The current uncertainty continues to plague the street food vendors, both who have stayed back in Mumbai and the ones who have chosen to return to their native homes. Post October first week, there were signs of the stringent lockdown constraints being gradually relaxed by the state government which is now pressured to put economic activity in the country’s financial hub back on its track. However, on interviewing a section of the food vending hawker community that has stayed back, it is learnt that they still harbour serious apprehensions. “Our feelers to the state government were greeted with a mixed response. For fear or preventing any relapse of the pandemic, very stringent rules for maintenance of hygiene and cleanliness will be put in place. We are not saying that we want to sell unhygienic food. What we want to point out is that the technical requirements to meet such standards, like continuous fresh water supply will be a huge deterrent to carry out a profitable business,” said Anil Singh from Bihar.

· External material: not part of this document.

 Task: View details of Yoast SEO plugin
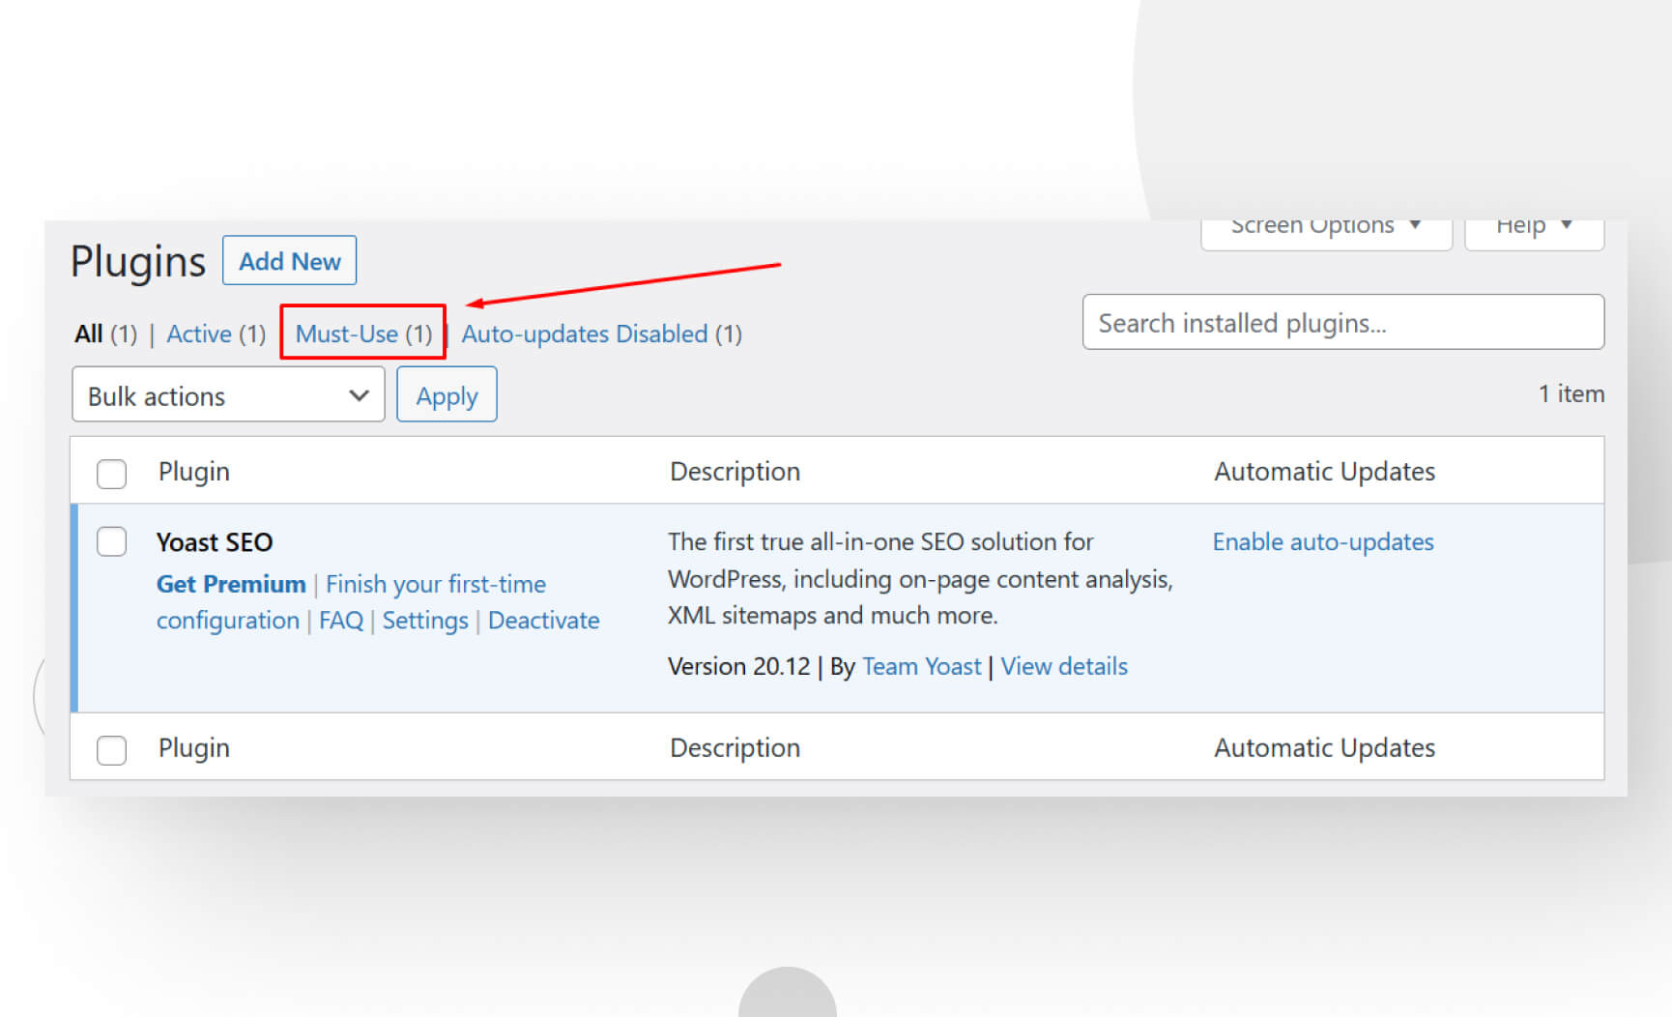pos(1064,666)
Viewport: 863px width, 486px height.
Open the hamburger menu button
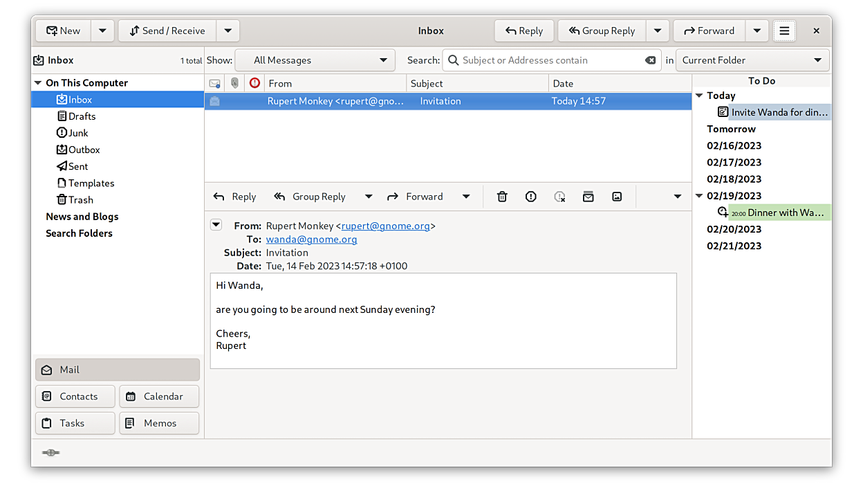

Money is not the only problem that is haunting the caterers of reasonably priced food for the string of office-goers and local patrons. Those with family members and the vendors who continue to provide for the sustenance of their support staff are at a loss to understand what decision must be taken for the future course. These pressing issues that loom large over the horizon, threatening to destroy an integral part of the city culture, namely popular street food are yet to sight a silver lining.